Removal of Bank Directors by the Central Bank of Nigeria: The Recent Case of First Bank of Nigeria Limited and FBN Holdings Plc

Last week, the Central Bank of Nigeria (CBN) approved and directed the removal of all directors of First Bank of Nigeria Limited (FBN) and its parent company, FBN Holdings Plc (FBN Holdings) and appointed new directors to replace the directors removed.

The CBN in its Governor’s Statement on the Purported Management Change at the First Bank of Nigeria Limited explained that its action has been necessitated to preserve the stability of FBN in order to protect minority shareholders and depositors. The CBN in its Governor’s Statement frowned at the changes in the executive management of FBN without proper recourse to the apex banking regulator. According to CBN “It was, therefore, surprising for the CBN to learn through media reports that the board of directors of First Bank, a systemically important bank, under regulatory forbearance regime, had effected sweeping changes in executive management without engagement and/or prior notice to the regulatory authorities,”.  The CBN Governor argued that the action of the board of directors of FBN sends a negative signal to the market on the stability of the leadership of the bank in view of the performance of the bank in the last five years which has necessitated the CBN to provide regulatory forbearance and closely monitor the bank in order to stem a slide in the going concern status of the bank. The CBN Governor further explained that FBN is a systemically important bank which makes it imperative for the CBN to step in to stabilize the Bank to ensure financial stability.
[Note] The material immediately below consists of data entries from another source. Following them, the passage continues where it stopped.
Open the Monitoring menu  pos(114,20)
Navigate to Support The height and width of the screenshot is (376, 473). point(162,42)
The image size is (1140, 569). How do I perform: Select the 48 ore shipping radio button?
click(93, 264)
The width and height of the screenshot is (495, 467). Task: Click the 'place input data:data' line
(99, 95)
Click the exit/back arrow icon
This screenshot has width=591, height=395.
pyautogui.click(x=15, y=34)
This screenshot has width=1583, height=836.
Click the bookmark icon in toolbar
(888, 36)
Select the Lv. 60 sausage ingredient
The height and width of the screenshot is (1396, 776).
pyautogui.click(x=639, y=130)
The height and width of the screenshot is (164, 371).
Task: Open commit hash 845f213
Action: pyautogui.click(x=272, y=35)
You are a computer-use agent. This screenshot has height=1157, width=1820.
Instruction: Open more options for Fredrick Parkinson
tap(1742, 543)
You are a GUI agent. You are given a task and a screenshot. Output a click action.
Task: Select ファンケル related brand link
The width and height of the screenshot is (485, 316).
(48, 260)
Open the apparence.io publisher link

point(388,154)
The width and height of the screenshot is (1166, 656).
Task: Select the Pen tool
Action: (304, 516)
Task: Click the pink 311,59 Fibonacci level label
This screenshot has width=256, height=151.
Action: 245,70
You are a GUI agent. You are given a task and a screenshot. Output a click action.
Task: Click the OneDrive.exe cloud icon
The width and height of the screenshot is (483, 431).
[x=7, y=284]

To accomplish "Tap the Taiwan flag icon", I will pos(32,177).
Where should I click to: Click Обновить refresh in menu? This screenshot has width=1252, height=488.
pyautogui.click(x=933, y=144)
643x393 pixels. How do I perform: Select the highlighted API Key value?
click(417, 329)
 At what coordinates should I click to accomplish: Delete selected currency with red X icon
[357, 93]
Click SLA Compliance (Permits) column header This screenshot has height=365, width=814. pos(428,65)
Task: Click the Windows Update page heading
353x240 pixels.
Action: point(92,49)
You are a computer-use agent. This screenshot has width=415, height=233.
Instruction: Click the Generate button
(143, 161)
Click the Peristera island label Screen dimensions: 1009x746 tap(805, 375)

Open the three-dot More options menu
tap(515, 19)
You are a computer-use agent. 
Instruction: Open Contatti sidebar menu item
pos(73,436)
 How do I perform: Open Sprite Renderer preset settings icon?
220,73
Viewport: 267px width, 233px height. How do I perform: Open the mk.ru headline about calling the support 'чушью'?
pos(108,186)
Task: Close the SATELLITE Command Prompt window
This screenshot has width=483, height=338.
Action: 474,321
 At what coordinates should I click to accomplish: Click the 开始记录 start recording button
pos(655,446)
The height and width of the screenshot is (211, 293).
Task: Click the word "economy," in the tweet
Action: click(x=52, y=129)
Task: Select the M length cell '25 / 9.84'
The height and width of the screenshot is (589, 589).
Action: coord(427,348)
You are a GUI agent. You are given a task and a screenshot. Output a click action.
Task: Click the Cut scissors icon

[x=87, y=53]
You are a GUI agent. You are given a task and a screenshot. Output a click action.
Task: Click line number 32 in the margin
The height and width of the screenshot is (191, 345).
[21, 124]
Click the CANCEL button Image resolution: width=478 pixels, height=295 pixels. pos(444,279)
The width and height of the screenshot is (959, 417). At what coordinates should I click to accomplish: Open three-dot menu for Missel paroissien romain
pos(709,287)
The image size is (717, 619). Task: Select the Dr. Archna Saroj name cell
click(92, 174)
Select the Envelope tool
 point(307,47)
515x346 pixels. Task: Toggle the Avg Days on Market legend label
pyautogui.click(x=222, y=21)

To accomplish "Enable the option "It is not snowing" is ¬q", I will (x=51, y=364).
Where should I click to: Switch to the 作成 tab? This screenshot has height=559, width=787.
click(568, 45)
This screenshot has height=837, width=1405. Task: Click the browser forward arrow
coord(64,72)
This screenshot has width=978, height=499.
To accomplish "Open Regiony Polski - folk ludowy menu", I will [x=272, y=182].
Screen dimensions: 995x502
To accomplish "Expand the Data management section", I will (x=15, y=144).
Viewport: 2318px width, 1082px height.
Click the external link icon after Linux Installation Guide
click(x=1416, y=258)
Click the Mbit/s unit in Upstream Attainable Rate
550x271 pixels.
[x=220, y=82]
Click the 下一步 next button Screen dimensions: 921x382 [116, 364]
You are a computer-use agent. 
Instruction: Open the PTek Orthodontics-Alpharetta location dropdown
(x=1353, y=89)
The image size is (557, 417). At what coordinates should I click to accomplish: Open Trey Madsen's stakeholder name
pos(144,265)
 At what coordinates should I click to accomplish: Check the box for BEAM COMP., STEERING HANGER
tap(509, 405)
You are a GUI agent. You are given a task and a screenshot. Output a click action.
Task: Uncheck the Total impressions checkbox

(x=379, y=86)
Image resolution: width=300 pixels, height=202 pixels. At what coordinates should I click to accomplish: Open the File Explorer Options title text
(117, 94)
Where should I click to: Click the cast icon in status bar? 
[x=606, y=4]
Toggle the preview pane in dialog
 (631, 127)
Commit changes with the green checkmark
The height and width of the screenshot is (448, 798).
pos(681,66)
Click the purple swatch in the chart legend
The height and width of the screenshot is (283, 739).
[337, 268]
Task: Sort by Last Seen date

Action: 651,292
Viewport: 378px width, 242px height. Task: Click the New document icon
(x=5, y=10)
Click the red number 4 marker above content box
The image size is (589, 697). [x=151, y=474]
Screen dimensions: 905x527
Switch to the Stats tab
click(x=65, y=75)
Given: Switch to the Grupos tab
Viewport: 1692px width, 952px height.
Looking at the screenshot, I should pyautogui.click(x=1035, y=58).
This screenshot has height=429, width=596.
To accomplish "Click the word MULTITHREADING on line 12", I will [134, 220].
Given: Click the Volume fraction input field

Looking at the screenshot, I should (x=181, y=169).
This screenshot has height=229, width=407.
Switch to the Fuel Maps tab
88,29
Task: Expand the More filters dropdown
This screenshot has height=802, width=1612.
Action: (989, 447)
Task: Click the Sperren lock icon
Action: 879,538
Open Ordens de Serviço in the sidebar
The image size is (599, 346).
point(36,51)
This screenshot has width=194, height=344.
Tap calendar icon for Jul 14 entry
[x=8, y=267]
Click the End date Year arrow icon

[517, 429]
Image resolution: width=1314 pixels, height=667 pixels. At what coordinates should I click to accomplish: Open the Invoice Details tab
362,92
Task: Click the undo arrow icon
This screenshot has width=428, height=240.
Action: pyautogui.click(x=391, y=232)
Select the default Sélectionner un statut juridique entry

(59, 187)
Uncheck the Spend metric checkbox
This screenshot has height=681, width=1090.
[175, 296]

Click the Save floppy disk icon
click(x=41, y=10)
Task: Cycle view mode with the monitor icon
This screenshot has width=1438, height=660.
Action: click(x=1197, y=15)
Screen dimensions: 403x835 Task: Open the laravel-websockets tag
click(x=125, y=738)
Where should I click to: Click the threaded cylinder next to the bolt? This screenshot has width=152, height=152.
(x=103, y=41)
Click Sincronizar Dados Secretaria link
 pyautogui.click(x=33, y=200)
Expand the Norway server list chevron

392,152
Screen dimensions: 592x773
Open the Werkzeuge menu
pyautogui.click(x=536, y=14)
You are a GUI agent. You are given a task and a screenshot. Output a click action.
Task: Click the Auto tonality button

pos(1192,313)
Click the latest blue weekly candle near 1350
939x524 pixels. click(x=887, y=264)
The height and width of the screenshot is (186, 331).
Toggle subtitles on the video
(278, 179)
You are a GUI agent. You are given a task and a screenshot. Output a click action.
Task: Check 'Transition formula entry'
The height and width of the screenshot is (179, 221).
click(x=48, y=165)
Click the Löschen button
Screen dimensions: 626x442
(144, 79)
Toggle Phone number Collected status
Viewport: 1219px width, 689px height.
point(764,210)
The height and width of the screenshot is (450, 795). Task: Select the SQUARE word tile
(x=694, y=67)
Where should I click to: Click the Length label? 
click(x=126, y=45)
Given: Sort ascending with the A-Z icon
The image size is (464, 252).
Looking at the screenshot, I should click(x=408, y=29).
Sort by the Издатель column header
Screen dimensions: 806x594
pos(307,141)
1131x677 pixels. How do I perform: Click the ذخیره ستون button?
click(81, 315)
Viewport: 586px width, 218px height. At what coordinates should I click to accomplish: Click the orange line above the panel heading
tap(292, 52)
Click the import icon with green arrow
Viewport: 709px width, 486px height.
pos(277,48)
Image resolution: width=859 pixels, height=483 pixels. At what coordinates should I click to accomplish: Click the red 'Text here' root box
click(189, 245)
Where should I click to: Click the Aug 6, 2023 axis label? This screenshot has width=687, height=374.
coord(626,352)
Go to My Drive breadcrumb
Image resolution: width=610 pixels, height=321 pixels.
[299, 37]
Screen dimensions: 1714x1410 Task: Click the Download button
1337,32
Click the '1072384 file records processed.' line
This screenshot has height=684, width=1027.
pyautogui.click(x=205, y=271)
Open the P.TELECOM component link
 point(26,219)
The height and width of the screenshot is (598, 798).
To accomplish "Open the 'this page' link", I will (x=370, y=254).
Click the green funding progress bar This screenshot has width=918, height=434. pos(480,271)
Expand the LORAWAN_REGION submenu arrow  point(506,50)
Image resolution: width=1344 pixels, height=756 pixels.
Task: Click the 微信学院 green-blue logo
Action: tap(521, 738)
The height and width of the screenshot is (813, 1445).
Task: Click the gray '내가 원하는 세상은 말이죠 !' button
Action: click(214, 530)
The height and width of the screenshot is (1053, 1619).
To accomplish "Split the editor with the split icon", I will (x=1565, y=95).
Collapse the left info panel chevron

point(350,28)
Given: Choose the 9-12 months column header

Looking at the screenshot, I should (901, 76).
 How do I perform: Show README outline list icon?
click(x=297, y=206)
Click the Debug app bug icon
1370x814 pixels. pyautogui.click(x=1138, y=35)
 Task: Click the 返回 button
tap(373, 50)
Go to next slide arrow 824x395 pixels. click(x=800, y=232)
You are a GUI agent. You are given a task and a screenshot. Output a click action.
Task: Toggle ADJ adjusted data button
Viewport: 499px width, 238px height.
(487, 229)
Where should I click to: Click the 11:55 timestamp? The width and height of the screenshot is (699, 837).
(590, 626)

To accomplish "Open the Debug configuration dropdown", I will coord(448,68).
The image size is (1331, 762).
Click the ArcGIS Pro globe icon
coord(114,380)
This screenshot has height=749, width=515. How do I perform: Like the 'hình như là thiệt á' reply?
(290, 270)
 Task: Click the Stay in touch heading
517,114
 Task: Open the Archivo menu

The action of the board of directors of the FBN and CBN raises a number of legal issues. In this newsletter, we undertake a preliminary analysis and an elaborate consideration of the key legal issues on this development will be discussed in our subsequent article.

Meanwhile, we have highlighted hereunder some of the issues that underpin the CBN’s actions such as regulatory forbearance, systemically important bank, and minority shareholders vs. depositors, in addition to the legality of the removal and appointment of the directors.

 The Legality Question

 The appointment and removal of directors of any company are primarily governed by the Companies and Allied Matters Act (CAMA). Every corporate entity is subject to the provisions of CAMA except where a overriding statute expressly limits the application of CAMA. The Banks and other Financial Institutions Act 2020 (BOFIA) provides such exception. The provisions of BOFIA shall apply notwithstanding the provisions of CAMA as they relate to financial institutions. By virtue of Section 34 of BOFIA, the CBN may direct the removal of a manager or officer of a bank where after an examination, it is satisfied that the bank is in a grave situation. Two critical conditions must be satisfied before CBN can take such action: first, CBN must have conducted an examination on the bank, secondly the CBN is satisfied that the bank is in a grave situation. The earlier case between shareholders of Union Bank of Nigeria Plc (Union Bank) and the CBN provides a useful precedent. In 2009, the CBN removed the Chief Executive Officers and Executive Directors of seven banks including the directors of Union Bank of Nigeria. The Court held that the CBN had powers under Section 34 of BOFIA, to remove directors of the bank. Although this is an important precedent, but the facts may be distinguishable from the current matter. In the Union Bank case, the removal of the directors of the bank was a remedial action by the CBN following an examination on the bank. In the instant matter, the CBN had conducted an examination on FBN in 2016 and resolved to grant the bank regulatory forbearance which has been in place till date. The removal and appointment of directors was triggered by the failure by the bank and its parent company to obtain CBN’s prior approval for the removal of the bank’s managing director. Note that the distinguishing fact of this matter may or may not be of much value given the fact that CBN had already conducted an examination on FBN in 2016. Section 34 of BOFIA neither stipulate the timeline within which the CBN can exercise the power to remove and appoint directors following such examination nor define what amounts to grave condition.